■ PROMPT ■
Each line from the first down to the one containing "Příroda (31, 196)" should be returned exactly as it appears below.

■ DATA FOR REVIEW ■
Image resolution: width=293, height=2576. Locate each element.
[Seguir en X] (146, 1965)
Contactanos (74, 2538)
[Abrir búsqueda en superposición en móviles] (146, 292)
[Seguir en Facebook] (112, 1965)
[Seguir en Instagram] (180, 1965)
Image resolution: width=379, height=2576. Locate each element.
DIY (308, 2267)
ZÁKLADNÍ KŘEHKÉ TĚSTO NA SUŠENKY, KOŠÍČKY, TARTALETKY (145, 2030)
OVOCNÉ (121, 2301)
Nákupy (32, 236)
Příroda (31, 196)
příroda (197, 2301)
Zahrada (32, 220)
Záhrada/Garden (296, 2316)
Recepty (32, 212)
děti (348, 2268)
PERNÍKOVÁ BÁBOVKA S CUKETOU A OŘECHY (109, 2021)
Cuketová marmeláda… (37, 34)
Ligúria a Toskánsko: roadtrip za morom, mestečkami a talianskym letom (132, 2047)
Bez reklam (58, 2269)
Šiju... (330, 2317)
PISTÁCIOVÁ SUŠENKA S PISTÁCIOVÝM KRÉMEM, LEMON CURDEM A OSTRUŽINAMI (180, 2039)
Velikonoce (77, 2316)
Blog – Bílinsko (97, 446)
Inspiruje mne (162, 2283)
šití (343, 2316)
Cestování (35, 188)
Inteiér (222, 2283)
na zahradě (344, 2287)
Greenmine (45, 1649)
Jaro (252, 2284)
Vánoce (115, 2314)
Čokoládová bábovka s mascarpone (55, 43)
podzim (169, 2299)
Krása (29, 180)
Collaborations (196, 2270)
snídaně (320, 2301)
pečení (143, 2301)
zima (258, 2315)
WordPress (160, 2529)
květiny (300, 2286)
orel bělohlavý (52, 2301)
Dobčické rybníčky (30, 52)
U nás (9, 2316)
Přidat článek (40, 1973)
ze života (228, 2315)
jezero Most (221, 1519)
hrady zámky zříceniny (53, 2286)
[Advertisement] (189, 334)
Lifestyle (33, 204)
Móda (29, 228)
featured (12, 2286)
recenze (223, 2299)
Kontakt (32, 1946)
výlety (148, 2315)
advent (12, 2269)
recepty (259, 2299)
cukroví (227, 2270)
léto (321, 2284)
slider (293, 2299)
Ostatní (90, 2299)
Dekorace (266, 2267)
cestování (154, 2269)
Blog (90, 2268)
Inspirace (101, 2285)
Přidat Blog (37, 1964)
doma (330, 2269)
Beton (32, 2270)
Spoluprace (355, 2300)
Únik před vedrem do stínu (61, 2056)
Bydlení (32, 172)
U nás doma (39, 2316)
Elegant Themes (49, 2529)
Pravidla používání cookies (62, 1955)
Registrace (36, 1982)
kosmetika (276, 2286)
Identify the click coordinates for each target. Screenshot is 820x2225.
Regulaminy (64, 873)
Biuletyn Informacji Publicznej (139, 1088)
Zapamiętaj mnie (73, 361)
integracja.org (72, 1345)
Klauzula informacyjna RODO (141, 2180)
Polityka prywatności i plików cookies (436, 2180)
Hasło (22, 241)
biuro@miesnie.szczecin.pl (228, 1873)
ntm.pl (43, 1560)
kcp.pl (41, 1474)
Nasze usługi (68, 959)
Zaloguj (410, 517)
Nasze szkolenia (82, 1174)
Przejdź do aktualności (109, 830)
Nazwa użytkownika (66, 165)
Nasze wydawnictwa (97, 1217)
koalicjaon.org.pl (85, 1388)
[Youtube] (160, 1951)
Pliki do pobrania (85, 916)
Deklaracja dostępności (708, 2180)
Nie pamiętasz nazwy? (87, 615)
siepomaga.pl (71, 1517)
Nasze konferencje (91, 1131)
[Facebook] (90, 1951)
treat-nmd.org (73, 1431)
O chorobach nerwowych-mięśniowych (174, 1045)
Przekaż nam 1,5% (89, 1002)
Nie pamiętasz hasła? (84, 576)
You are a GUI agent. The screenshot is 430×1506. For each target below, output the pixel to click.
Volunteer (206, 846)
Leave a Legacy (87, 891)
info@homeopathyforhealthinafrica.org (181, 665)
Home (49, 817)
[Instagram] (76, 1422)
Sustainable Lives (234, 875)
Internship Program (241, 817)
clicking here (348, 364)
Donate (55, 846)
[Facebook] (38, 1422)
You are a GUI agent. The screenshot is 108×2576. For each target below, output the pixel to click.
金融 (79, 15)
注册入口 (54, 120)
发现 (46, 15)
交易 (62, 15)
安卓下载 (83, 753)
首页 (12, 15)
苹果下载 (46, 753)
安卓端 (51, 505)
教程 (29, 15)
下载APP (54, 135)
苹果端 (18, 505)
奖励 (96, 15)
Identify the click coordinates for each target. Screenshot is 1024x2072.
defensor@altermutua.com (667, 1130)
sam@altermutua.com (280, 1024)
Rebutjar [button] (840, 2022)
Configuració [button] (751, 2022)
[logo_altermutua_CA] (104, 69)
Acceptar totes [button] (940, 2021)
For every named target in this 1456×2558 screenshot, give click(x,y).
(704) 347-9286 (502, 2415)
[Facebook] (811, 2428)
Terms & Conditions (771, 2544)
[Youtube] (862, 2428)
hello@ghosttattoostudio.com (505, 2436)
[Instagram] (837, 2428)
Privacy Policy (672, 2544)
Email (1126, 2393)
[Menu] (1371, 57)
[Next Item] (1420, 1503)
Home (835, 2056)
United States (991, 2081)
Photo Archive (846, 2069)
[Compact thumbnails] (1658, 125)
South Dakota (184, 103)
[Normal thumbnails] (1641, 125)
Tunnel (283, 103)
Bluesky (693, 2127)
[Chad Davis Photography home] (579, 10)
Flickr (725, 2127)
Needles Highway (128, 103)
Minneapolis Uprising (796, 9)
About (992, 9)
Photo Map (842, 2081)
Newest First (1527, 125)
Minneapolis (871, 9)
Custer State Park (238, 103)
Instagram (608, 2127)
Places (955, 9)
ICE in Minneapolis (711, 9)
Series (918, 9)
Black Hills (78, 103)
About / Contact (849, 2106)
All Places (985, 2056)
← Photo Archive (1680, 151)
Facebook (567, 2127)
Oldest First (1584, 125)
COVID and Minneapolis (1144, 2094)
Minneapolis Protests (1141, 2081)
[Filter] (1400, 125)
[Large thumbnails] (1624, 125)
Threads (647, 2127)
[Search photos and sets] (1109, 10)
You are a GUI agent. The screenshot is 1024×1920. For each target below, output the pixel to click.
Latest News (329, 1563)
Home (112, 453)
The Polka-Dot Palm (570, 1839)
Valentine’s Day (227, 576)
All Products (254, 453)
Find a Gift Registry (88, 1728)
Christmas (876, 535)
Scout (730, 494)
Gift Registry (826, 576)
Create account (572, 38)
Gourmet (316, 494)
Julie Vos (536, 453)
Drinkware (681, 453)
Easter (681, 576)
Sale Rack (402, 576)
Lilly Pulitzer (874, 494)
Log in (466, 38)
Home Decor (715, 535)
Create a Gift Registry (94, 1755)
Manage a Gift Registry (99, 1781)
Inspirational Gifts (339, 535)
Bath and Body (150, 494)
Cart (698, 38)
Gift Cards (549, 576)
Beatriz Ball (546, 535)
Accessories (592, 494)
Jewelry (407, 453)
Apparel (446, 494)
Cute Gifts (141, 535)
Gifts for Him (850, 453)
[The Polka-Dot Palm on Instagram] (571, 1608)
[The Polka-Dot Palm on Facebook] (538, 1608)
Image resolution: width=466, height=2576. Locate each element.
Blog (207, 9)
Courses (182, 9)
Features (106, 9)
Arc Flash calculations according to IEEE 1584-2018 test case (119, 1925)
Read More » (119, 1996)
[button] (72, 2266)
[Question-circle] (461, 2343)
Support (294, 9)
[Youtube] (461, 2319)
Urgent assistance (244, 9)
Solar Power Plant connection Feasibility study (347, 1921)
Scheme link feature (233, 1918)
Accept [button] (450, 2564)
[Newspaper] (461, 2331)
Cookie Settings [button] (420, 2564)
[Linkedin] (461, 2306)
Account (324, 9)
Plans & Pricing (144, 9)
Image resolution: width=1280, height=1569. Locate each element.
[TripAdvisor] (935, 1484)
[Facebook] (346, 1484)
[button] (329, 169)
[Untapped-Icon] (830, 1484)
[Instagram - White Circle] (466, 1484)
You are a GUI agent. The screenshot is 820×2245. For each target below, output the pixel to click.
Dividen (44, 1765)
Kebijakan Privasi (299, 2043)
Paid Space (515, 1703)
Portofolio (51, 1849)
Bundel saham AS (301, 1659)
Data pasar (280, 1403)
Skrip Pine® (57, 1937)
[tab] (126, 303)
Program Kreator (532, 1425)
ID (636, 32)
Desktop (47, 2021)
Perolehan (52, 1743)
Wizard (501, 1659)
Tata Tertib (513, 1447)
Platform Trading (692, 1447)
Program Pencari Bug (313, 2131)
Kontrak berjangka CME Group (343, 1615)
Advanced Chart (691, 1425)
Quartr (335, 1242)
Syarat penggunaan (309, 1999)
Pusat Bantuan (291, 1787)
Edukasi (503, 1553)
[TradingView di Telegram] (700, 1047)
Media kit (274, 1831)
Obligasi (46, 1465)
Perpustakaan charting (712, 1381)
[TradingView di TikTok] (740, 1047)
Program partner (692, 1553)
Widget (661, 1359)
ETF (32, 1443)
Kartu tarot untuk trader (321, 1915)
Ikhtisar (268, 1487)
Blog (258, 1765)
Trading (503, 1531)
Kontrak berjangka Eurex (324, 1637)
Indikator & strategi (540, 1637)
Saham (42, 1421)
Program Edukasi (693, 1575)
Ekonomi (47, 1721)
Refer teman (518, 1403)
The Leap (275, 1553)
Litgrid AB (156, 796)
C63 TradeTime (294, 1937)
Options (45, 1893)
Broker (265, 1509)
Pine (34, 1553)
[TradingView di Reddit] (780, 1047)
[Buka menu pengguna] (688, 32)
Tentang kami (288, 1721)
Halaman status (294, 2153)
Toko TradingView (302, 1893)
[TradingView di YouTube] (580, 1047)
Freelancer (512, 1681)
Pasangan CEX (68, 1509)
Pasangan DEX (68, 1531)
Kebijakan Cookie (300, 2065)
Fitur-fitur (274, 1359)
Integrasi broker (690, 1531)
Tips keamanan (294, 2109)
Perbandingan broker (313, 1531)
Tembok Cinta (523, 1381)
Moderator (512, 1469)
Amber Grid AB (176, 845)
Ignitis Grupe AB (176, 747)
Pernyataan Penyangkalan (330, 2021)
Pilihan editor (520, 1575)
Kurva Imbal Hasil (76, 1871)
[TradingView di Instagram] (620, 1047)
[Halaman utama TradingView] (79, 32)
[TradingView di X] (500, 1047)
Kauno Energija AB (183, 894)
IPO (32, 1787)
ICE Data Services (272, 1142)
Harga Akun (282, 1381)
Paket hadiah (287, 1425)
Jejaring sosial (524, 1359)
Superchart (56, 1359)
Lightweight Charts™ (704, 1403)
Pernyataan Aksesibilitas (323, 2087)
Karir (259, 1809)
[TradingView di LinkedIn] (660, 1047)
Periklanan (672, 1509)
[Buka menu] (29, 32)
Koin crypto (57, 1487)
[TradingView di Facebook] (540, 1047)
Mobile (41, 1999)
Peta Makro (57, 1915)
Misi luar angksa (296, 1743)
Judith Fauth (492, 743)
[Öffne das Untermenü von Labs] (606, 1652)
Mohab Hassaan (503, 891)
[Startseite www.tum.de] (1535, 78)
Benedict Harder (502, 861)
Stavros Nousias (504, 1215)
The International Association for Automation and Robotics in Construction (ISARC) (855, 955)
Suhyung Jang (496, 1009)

■ EXERCISE RESPONSE ■
Image resolution: width=293, height=2576. Locate each element.
[Seguir en X] (146, 1965)
Contactanos (74, 2538)
[Abrir búsqueda en superposición en móviles] (146, 292)
[Seguir en Facebook] (112, 1965)
[Seguir en Instagram] (180, 1965)
Image resolution: width=379, height=2576. Locate each element.
DIY (308, 2267)
ZÁKLADNÍ KŘEHKÉ TĚSTO NA SUŠENKY, KOŠÍČKY, TARTALETKY (145, 2030)
OVOCNÉ (121, 2301)
Nákupy (32, 236)
Příroda (31, 196)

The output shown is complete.